◆ **Rows**:
:::::

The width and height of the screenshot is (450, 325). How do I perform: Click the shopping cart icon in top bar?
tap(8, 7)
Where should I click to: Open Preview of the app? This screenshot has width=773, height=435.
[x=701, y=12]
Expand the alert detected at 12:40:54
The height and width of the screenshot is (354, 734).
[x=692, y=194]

:::::

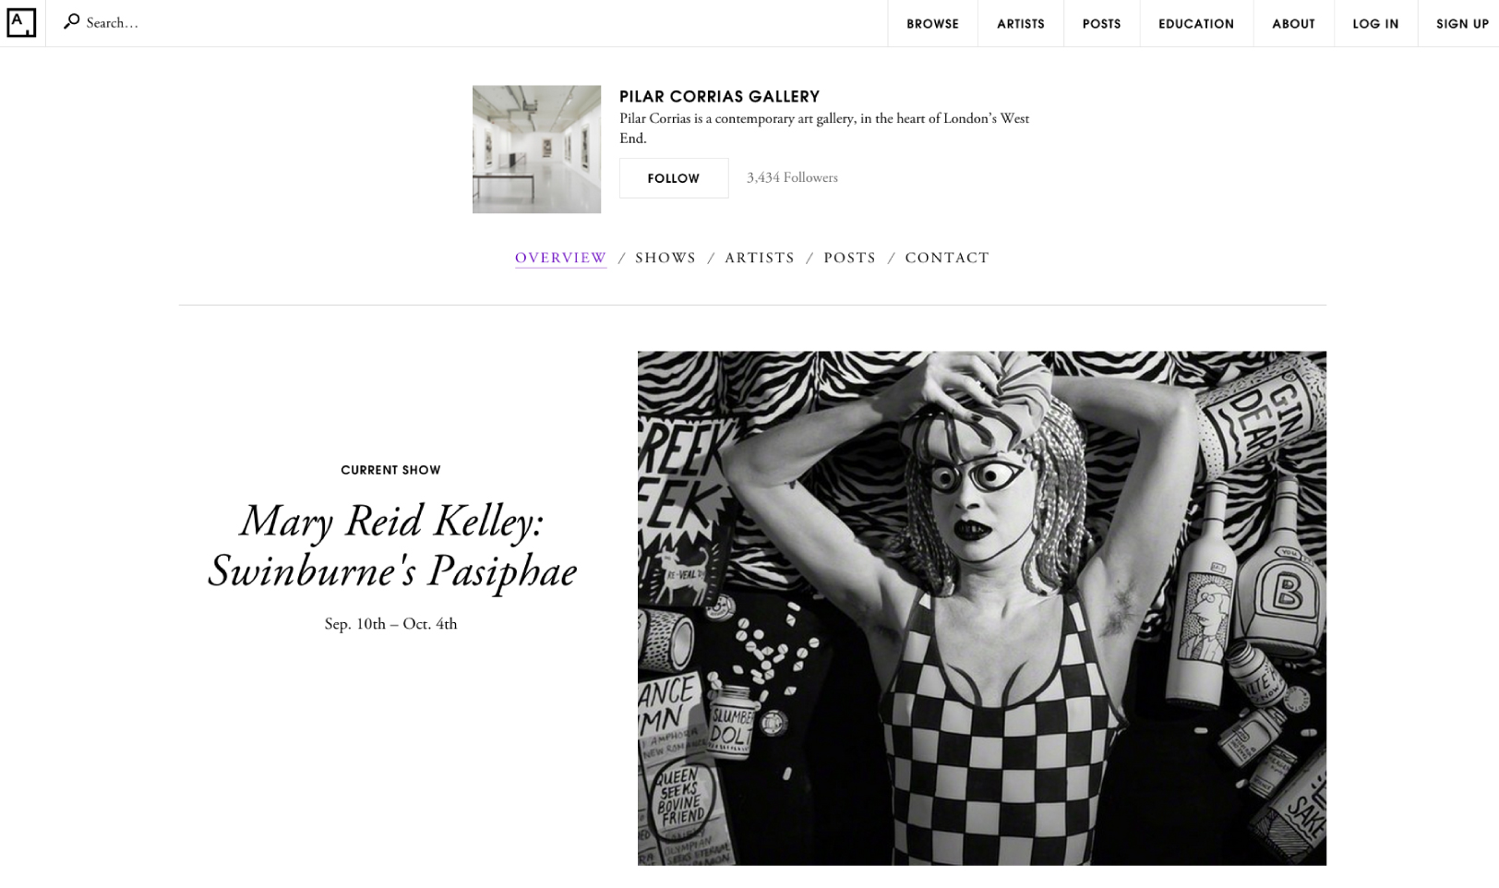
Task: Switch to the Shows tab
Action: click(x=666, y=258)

:::::

Rewrite the part of the items that opens with the line containing "The width and" and closes with the line containing "[x=701, y=12]", substituting "shopping bag" for "shopping cart" and leaving everything else unchanged.

◆ **Output**:
The width and height of the screenshot is (450, 325). How do I perform: Click the shopping bag icon in top bar?
tap(8, 7)
Where should I click to: Open Preview of the app? This screenshot has width=773, height=435.
[x=701, y=12]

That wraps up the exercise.